• Task details: Without omitting anything, return the records precisely as given.

**** Input for this task ****

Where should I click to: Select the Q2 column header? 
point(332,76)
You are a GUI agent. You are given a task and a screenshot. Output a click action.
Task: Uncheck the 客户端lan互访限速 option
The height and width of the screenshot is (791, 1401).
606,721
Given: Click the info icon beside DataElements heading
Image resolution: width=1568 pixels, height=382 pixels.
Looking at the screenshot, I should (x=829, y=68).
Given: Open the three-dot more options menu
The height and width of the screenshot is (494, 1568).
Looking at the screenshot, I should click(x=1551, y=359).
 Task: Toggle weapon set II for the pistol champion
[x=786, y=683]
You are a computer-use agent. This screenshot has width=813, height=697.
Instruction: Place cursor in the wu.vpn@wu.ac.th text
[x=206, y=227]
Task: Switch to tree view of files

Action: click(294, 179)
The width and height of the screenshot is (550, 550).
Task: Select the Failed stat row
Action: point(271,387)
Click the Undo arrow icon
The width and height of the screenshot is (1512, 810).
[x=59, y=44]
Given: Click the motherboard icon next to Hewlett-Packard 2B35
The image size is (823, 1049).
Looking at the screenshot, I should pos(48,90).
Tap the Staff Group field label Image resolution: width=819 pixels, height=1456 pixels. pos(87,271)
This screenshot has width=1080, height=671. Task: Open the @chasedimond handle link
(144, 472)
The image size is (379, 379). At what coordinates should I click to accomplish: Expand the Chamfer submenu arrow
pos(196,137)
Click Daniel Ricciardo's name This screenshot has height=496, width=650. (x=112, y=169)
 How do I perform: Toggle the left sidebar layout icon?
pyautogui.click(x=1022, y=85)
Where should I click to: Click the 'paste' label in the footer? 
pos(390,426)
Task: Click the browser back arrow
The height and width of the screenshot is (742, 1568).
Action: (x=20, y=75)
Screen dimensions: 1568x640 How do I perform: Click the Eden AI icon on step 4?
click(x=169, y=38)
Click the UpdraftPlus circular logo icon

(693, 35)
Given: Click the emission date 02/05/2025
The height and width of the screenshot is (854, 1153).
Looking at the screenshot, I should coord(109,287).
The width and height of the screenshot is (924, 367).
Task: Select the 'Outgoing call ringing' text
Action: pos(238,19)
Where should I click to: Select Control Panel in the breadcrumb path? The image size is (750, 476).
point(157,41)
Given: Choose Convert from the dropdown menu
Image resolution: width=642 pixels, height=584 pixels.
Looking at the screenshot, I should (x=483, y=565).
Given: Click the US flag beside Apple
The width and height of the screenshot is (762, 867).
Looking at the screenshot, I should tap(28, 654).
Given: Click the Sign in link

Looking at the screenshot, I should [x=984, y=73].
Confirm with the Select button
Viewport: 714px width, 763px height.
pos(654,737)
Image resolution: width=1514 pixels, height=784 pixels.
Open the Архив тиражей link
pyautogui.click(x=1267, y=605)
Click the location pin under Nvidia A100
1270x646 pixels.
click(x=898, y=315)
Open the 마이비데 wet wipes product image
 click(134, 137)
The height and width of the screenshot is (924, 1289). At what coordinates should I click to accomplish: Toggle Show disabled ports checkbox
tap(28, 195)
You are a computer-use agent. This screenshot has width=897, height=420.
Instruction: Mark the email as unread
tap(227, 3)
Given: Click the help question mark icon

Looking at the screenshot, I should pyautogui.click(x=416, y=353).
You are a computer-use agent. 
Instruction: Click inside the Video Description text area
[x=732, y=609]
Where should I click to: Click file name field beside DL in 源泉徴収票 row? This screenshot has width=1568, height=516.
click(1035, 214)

****

• Written response:
Where should I click to: Select the Q2 column header? 
point(332,76)
You are a GUI agent. You are given a task and a screenshot. Output a click action.
Task: Uncheck the 客户端lan互访限速 option
The height and width of the screenshot is (791, 1401).
606,721
Given: Click the info icon beside DataElements heading
Image resolution: width=1568 pixels, height=382 pixels.
Looking at the screenshot, I should (x=829, y=68).
Given: Open the three-dot more options menu
The height and width of the screenshot is (494, 1568).
Looking at the screenshot, I should click(x=1551, y=359).
 Task: Toggle weapon set II for the pistol champion
[x=786, y=683]
You are a computer-use agent. This screenshot has width=813, height=697.
Instruction: Place cursor in the wu.vpn@wu.ac.th text
[x=206, y=227]
Task: Switch to tree view of files

Action: click(294, 179)
The width and height of the screenshot is (550, 550).
Task: Select the Failed stat row
Action: point(271,387)
Click the Undo arrow icon
The width and height of the screenshot is (1512, 810).
[x=59, y=44]
Given: Click the motherboard icon next to Hewlett-Packard 2B35
The image size is (823, 1049).
Looking at the screenshot, I should pos(48,90).
Tap the Staff Group field label Image resolution: width=819 pixels, height=1456 pixels. pos(87,271)
This screenshot has width=1080, height=671. Task: Open the @chasedimond handle link
(144, 472)
The image size is (379, 379). At what coordinates should I click to accomplish: Expand the Chamfer submenu arrow
pos(196,137)
Click Daniel Ricciardo's name This screenshot has height=496, width=650. (x=112, y=169)
 How do I perform: Toggle the left sidebar layout icon?
pyautogui.click(x=1022, y=85)
Where should I click to: Click the 'paste' label in the footer? 
pos(390,426)
Task: Click the browser back arrow
The height and width of the screenshot is (742, 1568).
Action: (x=20, y=75)
Screen dimensions: 1568x640 How do I perform: Click the Eden AI icon on step 4?
click(x=169, y=38)
Click the UpdraftPlus circular logo icon

(693, 35)
Given: Click the emission date 02/05/2025
The height and width of the screenshot is (854, 1153).
Looking at the screenshot, I should coord(109,287).
The width and height of the screenshot is (924, 367).
Task: Select the 'Outgoing call ringing' text
Action: pos(238,19)
Where should I click to: Select Control Panel in the breadcrumb path? The image size is (750, 476).
point(157,41)
Given: Choose Convert from the dropdown menu
Image resolution: width=642 pixels, height=584 pixels.
Looking at the screenshot, I should (x=483, y=565).
Given: Click the US flag beside Apple
The width and height of the screenshot is (762, 867).
Looking at the screenshot, I should tap(28, 654).
Given: Click the Sign in link

Looking at the screenshot, I should [x=984, y=73].
Confirm with the Select button
Viewport: 714px width, 763px height.
pos(654,737)
Image resolution: width=1514 pixels, height=784 pixels.
Open the Архив тиражей link
pyautogui.click(x=1267, y=605)
Click the location pin under Nvidia A100
1270x646 pixels.
click(x=898, y=315)
Open the 마이비데 wet wipes product image
 click(134, 137)
The height and width of the screenshot is (924, 1289). At what coordinates should I click to accomplish: Toggle Show disabled ports checkbox
tap(28, 195)
You are a computer-use agent. This screenshot has width=897, height=420.
Instruction: Mark the email as unread
tap(227, 3)
Given: Click the help question mark icon

Looking at the screenshot, I should pyautogui.click(x=416, y=353).
You are a computer-use agent. 
Instruction: Click inside the Video Description text area
[x=732, y=609]
Where should I click to: Click file name field beside DL in 源泉徴収票 row? This screenshot has width=1568, height=516.
click(1035, 214)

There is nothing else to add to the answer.